* BRIEF
Everything from the line containing "This screenshot has height=522, width=929." through the line containing "You are a computer-use agent. This" in the listing below should be copied exactly, and nothing more.

* SOURCE MATERIAL
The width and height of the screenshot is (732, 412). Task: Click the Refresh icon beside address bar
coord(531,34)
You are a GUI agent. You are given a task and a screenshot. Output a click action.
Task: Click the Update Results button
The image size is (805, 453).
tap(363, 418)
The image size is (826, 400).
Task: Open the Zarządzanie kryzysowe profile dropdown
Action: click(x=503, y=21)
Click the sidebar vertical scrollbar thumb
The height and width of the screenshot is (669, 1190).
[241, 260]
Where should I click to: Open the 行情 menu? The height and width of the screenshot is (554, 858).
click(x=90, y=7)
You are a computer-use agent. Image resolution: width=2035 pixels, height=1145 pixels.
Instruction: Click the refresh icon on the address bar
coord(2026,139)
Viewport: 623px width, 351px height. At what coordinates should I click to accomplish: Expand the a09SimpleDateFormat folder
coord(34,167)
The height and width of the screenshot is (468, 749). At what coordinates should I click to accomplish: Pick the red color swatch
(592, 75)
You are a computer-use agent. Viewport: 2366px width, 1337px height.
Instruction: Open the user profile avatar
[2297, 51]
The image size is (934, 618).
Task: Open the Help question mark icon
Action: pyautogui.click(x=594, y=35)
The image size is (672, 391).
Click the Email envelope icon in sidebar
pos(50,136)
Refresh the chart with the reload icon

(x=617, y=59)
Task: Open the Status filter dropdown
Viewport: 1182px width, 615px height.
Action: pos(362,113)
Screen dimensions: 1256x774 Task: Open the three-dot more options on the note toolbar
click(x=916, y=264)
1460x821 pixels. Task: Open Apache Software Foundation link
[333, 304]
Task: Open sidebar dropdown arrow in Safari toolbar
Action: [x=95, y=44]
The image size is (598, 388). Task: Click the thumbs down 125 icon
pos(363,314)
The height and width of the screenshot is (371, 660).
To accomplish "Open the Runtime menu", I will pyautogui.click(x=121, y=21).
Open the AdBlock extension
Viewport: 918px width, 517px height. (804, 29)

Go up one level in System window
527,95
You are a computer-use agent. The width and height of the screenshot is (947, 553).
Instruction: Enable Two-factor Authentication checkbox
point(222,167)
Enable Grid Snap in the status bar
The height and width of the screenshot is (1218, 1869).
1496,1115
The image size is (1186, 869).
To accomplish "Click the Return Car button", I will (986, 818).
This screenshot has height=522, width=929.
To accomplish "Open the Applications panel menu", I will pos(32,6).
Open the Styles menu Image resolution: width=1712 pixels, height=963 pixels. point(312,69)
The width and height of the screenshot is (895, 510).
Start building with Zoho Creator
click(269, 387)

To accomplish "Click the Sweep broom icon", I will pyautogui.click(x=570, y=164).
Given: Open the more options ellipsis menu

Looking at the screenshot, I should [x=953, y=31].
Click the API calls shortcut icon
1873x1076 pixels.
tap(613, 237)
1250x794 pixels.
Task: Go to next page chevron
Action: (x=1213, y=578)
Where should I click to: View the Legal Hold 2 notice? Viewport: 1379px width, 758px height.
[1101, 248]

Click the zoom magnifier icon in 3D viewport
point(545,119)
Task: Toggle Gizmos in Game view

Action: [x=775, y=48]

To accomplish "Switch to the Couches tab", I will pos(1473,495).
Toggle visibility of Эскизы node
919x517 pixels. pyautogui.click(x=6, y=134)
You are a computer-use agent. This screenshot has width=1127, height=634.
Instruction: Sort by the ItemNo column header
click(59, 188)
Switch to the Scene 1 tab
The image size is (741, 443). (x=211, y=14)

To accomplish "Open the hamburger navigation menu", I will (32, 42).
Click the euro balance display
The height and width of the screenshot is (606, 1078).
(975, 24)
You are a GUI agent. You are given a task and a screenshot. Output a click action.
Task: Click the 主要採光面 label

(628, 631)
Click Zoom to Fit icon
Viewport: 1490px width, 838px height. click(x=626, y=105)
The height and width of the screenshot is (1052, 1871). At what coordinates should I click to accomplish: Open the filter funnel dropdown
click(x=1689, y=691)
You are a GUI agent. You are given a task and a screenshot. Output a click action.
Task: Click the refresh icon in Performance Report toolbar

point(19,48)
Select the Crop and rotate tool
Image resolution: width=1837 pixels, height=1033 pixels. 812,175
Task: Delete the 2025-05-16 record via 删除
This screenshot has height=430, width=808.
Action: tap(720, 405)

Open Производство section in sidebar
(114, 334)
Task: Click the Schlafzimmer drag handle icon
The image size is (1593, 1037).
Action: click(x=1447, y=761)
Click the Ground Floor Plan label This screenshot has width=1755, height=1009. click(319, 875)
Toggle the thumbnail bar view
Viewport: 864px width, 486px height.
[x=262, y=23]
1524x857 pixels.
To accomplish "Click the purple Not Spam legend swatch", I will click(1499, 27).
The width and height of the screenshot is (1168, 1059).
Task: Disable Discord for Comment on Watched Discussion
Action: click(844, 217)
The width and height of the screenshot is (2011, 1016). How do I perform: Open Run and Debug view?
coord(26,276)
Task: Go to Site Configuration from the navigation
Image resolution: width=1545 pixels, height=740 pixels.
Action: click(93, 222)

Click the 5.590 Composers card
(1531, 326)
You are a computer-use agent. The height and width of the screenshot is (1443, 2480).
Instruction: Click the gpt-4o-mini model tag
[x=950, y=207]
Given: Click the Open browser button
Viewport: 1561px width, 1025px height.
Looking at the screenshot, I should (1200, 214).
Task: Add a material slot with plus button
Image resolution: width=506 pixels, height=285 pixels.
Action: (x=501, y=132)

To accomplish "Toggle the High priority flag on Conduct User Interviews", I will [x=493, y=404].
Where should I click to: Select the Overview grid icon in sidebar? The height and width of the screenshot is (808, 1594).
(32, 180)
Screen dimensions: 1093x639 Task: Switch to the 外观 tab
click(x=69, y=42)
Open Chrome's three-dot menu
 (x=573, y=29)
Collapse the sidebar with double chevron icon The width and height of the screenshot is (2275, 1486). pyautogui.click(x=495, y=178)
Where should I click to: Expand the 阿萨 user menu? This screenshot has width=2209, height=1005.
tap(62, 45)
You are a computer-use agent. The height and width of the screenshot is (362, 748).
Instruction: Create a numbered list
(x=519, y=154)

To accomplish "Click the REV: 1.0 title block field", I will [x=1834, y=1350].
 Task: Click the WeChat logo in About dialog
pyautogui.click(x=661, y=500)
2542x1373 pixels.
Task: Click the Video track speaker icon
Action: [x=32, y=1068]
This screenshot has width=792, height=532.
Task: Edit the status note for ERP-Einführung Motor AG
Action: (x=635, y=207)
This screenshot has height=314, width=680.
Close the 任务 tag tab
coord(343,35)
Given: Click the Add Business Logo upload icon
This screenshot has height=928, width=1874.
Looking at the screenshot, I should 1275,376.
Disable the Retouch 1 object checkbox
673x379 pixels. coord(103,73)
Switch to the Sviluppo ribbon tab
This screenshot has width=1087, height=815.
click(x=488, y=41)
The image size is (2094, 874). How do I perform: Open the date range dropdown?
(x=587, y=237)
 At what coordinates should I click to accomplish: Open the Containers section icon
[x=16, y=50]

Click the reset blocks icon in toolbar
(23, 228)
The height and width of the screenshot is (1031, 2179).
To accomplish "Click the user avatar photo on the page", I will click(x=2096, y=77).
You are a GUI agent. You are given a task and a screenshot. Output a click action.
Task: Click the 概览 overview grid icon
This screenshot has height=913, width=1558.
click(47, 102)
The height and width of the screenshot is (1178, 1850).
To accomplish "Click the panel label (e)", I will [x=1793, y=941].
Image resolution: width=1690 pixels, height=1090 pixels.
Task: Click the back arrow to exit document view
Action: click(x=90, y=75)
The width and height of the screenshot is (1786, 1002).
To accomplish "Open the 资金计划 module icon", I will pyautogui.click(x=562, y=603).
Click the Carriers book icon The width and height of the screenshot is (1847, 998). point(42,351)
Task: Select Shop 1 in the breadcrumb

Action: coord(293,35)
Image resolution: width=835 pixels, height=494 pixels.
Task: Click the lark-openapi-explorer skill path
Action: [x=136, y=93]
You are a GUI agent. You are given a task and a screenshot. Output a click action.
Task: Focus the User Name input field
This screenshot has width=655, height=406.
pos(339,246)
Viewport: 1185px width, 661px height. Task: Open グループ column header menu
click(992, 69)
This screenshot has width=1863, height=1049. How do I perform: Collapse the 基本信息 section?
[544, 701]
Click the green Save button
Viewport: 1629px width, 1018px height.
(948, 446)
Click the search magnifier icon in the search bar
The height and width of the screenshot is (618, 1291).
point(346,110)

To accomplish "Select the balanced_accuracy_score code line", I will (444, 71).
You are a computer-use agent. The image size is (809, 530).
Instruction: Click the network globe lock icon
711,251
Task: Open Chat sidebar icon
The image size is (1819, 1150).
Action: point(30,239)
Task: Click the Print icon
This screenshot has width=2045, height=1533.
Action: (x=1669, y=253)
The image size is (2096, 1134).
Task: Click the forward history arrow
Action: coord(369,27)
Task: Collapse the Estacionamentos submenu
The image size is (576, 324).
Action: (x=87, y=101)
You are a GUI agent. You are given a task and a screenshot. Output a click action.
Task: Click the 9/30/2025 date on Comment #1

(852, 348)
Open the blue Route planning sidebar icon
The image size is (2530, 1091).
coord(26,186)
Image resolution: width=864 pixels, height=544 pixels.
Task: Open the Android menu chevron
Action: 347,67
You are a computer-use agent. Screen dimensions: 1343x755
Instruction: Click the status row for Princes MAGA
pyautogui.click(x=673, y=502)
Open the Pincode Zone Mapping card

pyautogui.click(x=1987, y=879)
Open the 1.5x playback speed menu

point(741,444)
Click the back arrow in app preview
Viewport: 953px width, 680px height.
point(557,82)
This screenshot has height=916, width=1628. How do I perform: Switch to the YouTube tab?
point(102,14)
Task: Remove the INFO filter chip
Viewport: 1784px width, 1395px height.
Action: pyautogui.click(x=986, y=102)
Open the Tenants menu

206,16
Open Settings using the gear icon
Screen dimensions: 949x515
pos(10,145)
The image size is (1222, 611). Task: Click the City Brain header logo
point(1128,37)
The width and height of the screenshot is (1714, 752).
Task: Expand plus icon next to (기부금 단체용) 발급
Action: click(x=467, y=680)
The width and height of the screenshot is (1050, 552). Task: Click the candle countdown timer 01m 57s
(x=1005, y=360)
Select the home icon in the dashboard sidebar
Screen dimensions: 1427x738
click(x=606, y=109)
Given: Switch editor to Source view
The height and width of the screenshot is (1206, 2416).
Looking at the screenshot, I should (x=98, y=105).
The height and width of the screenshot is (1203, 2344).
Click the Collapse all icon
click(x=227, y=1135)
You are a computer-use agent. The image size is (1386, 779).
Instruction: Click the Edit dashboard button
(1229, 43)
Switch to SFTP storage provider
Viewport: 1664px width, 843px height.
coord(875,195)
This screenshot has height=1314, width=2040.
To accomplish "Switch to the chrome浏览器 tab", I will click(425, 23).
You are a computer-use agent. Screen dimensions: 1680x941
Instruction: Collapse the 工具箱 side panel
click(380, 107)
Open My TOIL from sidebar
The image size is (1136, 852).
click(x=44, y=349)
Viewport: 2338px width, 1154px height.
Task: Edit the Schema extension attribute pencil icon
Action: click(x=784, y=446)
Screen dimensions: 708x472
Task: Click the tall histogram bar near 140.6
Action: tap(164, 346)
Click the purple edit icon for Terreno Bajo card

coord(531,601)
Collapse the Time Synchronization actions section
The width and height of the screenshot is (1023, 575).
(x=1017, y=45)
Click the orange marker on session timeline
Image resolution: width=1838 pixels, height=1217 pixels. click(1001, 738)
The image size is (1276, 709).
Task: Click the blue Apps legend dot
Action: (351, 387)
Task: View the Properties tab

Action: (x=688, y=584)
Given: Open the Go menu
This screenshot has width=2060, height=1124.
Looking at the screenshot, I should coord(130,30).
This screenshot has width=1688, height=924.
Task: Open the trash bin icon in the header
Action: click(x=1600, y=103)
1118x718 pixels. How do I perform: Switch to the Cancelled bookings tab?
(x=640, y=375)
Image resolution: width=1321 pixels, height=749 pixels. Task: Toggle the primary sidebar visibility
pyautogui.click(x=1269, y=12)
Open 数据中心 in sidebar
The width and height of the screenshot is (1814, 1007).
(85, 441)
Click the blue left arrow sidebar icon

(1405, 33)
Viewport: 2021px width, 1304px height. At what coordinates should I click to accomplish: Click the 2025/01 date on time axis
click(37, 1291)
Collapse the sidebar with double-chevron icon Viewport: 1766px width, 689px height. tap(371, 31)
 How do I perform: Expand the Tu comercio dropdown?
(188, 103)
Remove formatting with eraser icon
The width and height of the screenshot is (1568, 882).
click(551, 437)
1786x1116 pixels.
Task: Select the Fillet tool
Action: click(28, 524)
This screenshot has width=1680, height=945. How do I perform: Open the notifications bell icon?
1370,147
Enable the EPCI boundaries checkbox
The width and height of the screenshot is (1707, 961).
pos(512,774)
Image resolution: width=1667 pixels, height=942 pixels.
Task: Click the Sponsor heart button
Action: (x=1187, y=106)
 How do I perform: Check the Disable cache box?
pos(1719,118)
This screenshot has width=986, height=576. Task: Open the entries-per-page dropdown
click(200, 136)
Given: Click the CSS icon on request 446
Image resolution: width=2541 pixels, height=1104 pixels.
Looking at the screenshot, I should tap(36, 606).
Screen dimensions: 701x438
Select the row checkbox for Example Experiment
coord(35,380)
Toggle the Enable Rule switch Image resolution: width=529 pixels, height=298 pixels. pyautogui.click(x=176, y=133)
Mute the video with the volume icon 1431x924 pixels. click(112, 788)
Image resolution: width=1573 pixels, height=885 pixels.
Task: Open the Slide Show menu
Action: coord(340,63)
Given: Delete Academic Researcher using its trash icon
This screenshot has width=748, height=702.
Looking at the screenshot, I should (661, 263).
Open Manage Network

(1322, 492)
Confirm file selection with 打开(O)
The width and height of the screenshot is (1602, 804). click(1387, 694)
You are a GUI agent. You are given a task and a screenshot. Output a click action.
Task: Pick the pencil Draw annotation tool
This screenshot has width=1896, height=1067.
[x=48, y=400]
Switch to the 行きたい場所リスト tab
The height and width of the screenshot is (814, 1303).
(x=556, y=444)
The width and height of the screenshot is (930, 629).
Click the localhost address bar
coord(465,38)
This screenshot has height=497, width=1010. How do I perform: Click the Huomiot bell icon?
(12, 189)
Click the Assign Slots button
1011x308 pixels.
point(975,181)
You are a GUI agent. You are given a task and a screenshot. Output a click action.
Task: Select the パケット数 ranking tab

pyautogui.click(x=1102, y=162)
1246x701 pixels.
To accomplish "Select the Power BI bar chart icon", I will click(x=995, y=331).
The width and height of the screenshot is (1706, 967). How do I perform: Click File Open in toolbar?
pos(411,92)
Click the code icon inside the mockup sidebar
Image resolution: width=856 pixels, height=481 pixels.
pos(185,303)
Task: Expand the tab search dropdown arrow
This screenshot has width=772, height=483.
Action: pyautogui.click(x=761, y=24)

* SOLUTION TO THIS EXERCISE
This screenshot has height=522, width=929.
To accomplish "Open the Applications panel menu", I will pos(32,6).
Open the Styles menu Image resolution: width=1712 pixels, height=963 pixels. point(312,69)
The width and height of the screenshot is (895, 510).
Start building with Zoho Creator
click(269, 387)

To accomplish "Click the Sweep broom icon", I will pyautogui.click(x=570, y=164).
Given: Open the more options ellipsis menu

Looking at the screenshot, I should [x=953, y=31].
Click the API calls shortcut icon
1873x1076 pixels.
tap(613, 237)
1250x794 pixels.
Task: Go to next page chevron
Action: (x=1213, y=578)
Where should I click to: View the Legal Hold 2 notice? Viewport: 1379px width, 758px height.
[1101, 248]

Click the zoom magnifier icon in 3D viewport
point(545,119)
Task: Toggle Gizmos in Game view

Action: [x=775, y=48]

To accomplish "Switch to the Couches tab", I will pos(1473,495).
Toggle visibility of Эскизы node
919x517 pixels. pyautogui.click(x=6, y=134)
You are a computer-use agent. This screenshot has width=1127, height=634.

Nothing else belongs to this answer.